In 1995, Nintendo released a sequel to Super Mario World: Super Mario World 2: Yoshi’s Island, which starred Mario in infantile form, clinging tenaciously onto Yoshi and screaming like a banshee when the two were separated.
It would seem logical that an actually published sequel to Super Mario World would get to take the title of Super Mario Bros. 5, but I’m not sure that this game actually should. Essentially, this game departed enough from the standard Mario hop-and-bop gameplay that it birthed Nintendo’s Yoshi games as a series in their own right, what with their egg-tossing and constant eating. (They’re like a primer for bad motherhood.)

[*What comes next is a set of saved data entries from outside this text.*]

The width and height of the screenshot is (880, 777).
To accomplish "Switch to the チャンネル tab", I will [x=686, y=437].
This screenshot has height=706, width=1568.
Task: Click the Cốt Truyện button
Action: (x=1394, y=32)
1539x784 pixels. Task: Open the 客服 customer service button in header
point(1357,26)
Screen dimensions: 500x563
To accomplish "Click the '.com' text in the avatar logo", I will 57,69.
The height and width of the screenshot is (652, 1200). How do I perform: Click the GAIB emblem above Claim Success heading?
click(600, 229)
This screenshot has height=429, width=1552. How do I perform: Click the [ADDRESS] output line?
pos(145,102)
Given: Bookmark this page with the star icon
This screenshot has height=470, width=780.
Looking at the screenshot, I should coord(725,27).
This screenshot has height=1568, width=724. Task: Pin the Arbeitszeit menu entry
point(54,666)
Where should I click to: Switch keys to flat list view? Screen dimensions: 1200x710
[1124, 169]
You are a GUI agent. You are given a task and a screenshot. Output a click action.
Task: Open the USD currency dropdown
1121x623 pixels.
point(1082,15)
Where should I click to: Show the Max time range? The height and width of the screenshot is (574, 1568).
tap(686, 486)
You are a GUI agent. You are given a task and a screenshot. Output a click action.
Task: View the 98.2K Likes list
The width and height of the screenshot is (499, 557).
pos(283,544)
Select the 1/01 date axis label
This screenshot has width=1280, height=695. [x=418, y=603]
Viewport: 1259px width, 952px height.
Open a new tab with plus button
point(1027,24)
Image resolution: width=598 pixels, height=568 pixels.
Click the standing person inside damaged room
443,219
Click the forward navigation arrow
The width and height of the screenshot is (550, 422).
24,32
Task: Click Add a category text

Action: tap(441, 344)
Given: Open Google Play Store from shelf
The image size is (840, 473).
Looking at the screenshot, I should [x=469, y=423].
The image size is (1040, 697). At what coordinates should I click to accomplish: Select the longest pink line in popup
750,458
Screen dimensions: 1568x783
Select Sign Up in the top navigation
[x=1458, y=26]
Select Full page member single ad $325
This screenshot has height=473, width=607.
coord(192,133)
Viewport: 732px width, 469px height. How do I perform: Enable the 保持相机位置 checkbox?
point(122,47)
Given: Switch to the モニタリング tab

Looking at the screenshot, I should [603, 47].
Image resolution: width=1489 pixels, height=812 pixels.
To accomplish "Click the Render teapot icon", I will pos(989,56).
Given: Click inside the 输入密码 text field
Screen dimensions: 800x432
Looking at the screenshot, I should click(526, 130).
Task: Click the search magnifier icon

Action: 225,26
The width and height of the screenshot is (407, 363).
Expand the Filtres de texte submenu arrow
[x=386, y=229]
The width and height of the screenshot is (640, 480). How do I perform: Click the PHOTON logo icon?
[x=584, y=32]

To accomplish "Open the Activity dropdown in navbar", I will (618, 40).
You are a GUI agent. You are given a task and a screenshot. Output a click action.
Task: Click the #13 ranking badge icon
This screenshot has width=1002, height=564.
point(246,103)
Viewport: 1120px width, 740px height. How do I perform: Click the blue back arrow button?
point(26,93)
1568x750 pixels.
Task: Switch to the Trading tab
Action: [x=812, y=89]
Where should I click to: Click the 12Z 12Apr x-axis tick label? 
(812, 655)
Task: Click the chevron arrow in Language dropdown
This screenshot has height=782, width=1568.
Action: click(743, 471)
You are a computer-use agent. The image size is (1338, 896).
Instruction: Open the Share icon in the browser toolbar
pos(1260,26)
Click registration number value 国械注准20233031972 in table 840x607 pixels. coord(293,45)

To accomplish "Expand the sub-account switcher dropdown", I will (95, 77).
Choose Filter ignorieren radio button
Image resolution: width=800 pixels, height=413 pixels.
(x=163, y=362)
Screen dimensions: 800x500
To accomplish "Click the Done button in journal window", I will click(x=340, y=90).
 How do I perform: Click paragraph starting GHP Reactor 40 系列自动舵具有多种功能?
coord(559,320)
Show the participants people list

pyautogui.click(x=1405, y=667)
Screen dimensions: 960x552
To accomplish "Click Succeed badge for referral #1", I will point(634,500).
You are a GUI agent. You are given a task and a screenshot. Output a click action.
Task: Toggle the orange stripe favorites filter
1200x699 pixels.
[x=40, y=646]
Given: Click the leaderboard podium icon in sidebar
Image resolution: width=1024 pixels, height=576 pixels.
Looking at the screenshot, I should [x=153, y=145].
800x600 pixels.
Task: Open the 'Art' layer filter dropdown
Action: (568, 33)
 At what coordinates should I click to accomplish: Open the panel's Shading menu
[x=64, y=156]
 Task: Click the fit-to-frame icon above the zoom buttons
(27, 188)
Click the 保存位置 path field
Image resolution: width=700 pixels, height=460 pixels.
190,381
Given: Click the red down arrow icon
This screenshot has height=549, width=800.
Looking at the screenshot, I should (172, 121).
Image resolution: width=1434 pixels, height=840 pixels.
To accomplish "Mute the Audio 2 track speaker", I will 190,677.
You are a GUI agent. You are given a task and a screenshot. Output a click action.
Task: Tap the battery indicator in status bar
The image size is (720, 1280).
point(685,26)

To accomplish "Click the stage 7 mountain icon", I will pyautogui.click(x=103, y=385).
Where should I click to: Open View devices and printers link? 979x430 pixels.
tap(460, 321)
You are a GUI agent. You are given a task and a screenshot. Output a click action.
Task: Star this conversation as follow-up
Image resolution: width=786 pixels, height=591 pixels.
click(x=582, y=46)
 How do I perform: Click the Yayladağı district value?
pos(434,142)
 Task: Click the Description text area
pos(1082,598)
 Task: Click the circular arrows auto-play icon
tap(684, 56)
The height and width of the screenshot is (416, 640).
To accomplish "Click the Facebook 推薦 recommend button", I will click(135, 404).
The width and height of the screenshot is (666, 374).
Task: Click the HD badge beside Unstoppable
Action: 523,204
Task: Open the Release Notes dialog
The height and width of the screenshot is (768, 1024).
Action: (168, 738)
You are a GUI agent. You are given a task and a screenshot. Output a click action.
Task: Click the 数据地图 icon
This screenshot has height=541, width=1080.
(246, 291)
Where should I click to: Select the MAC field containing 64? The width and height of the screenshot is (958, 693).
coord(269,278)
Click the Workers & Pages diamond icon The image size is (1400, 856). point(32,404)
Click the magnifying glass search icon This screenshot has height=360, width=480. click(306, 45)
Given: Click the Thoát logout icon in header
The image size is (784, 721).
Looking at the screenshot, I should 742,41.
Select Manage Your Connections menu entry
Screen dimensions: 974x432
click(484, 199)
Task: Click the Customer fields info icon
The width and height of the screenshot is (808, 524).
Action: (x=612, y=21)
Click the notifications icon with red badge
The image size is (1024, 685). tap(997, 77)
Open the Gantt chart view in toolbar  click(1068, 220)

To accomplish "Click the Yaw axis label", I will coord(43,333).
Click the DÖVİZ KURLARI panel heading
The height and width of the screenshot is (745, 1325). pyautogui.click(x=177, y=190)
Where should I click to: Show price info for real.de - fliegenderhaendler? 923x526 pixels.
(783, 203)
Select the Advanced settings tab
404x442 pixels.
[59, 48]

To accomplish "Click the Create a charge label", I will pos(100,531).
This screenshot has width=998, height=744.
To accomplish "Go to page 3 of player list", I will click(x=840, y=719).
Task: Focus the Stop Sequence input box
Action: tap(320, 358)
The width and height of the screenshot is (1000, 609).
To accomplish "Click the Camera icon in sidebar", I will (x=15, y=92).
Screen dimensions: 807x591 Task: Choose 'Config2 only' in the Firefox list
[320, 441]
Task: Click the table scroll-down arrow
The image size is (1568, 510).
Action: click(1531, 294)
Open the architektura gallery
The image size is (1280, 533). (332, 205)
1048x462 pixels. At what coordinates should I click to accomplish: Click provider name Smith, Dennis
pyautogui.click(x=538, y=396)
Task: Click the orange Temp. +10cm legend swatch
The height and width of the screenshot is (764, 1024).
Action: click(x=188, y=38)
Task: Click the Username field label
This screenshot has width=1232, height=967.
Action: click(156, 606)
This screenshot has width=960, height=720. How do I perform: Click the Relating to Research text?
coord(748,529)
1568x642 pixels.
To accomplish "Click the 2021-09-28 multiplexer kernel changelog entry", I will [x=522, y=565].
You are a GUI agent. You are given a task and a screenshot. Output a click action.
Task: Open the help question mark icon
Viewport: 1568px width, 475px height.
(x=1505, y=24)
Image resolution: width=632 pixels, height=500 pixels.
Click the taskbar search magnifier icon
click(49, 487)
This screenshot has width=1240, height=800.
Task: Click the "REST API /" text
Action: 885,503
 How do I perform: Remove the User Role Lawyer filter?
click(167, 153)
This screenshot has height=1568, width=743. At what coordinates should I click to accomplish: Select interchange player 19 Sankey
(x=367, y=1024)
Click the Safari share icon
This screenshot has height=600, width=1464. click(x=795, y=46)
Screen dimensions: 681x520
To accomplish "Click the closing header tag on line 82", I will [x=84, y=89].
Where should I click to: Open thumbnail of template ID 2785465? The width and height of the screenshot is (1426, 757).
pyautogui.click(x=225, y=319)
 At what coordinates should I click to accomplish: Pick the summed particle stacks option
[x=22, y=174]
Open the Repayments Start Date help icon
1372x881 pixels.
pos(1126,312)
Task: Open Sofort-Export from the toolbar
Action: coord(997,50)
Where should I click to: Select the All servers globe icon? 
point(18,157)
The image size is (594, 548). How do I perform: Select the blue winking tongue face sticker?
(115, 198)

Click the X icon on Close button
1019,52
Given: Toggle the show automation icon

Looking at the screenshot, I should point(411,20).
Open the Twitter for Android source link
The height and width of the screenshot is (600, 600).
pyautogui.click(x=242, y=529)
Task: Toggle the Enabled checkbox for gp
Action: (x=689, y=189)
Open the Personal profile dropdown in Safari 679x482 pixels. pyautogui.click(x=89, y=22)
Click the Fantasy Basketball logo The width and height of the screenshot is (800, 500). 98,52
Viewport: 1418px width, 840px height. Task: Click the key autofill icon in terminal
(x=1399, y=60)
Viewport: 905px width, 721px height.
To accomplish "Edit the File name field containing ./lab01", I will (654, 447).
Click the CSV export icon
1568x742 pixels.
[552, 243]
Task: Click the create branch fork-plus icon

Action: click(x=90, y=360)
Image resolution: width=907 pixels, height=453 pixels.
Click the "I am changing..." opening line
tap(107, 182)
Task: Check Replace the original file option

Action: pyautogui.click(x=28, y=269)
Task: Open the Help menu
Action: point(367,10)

So if it’s not Yoshi’s Island, maybe it’s Super Mario 64 — the first 3-D Mario game and the second title to continue the trend of one-title-per-system that began with Super Mario World. (If the Wii gets a follow-up to Super Mario Galaxy before a new age of Nintendo systems dons on it, it would be the first in years to break this trend.) Of course, you could also say that Super Mario 64 was the start of the al the games where Mario could run around in any one of 360 degrees from where he’s standing — yes, that is different than up, down, backward and forward — like in Super Mario Sunshine and Super Mario Galaxy. So, essentially, this one may not be the true sequel either, if you look at it instead as the first in a new series.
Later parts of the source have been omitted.